The induction of locomotor sensitization was similar, but the expression of sensitization after cocaine deprivation was enhanced in Junk-Food Gainers. a Average locomotor response (±SEM) per 5 min after each cocaine injection. b Total locomotion (±SEM) during 40 min after the first and last cocaine injection. c Average locomotor response (±SEM) per 5 min to 7.5 mg/kg cocaine after 14 days of cocaine deprivation (i.e., cocaine “challenge”). d Total locomotion (±SEM) during 40 min after cocaine challenge (7.5 mg/kg) and in response to the first cocaine injection (15 mg/kg). While still on the junk-food diet, Junk-Food Gainers (JF-G, n=7) and Junk-Food Non-Gainers (JF-N, n=7; one Non-Gainer was removed from the study because it developed a urinary tract infection and the treatment required could compromise cocaine metabolism) the induction of locomotor sensitization was similar between groups (a, b). However, Junk-Food Gainers show more robust sensitization than Junk-Food Non-Gainers after 14 days of cocaine deprivation and cocaine challenge (c). In addition, the locomotor response to 7.5 mg/kg cocaine during the challenge was as large as the response to the first injection of 15 mg/kg cocaine in Junk-Food Gainers only. Together, these data show that repeated cocaine exposure produces more robust locomotor sensitization in rats that are susceptible to diet-induced obesity compared to those that are obesity resistant. * = p < 0.05

Fig. 3

Adult obesity-prone rats were more sensitive to the locomotor-activating effects of cocaine than obesity-resistant rats. a Average locomotor response (±SEM) to increasing concentrations of cocaine in adult obesity-prone (OP) and obesity-resistant rats (OR; n=8/group). b Total locomotion (±SEM) during 40 min after each dose of cocaine in adult rats (P70-P80). c Total locomotion (±SEM) during 40 min after each dose of cocaine in adolescent rats (P30-P40; n=10/group). Adult obesity-prone rats showed a stronger locomotor response to cocaine than obesity-resistant rats (i.e., OPs are sensitized compared to ORs) (a,b), consistent with enhance responsivity of mesolimbic circuits. In contrast, cocaine-induced locomotion was similar between groups tested during adolescence. * = p < 0.05

Fig. 4

Intrinsic excitability of MSNs in the NAc core is enhanced in obesity-prone vs. obesity resistant adult, but not adolescent, rats. All data shown are average ±SEM. a Example traces from current-clamp recordings of MSNs from obesity-prone (OP; n=11 cells from 7 rats) and obesity-resistant rats (OR; n=11cells from 8 rats). b The change in membrane potential at each current injection in MSNs from adult rats (−200 pA to 100 pA).
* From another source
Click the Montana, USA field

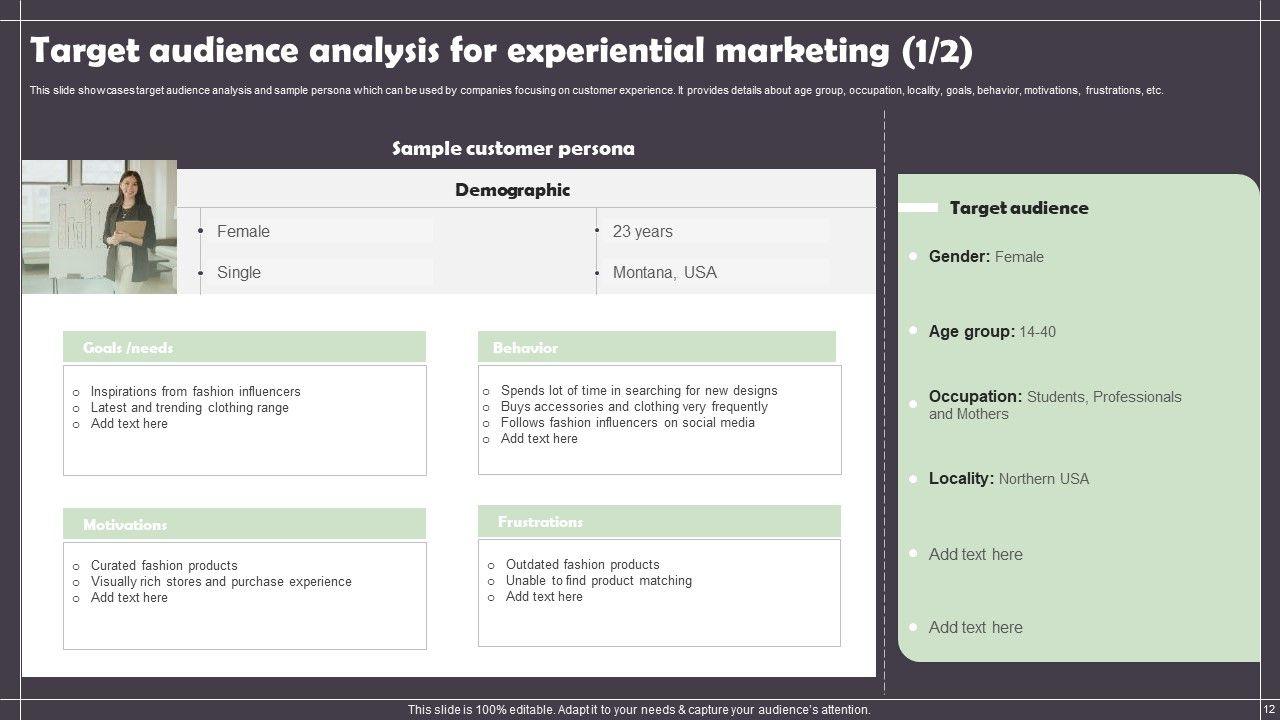pos(664,273)
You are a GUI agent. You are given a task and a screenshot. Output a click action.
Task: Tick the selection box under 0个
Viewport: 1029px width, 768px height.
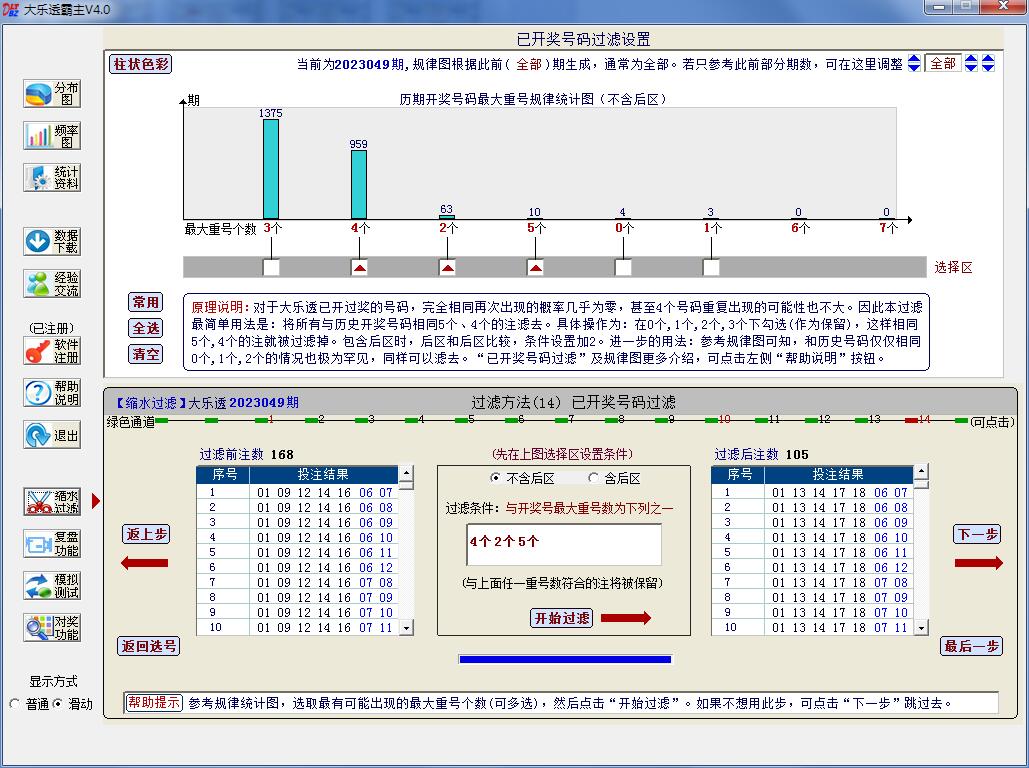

Rectification is reduced in MSNs from adult obesity-prone rats, consistent with increased excitability. c The change in membrane potential at each current injection in MSNs from adolescent rats (−200 pA to 100 pA). Rectification was similar in MSNs from adolescent obesity-prone and obesity-resistant rats, suggesting that differences in adulthood emerged after initial development. d The number of action potentials elicited by each current injection (0 to 175 pA). The same current injection elicited more action potentials in MSNs from obesity-prone vs. obesity-resistant rats, consistent with enhanced excitability. e The input resistant was determined by the change in voltage from −50 to +50 pA. Input resistance is greater in MSNs from obesity-prone vs. obesity-resistant rats. f The minimum amount of current injection needed to elicit an action potential (rheobase). The rheobase was lower in MSNs from obesity-prone rats. g Table of basic membrane properties from adult MSNs. Measurements were taken from the first action potential elicited by the minimum current injection. Action potential threshold was determined by the maximum second derivative method. Action potential amplitude is the difference between the action potential threshold and peak. The 1st interspike interval (ISI) is the difference in time between the first two action potentials. The amplitude of the AHP is the difference between the firing threshold and the lowest point of the hyperpolarizing potential of the AHP; * = p < 0.05, ** = p < 0.01.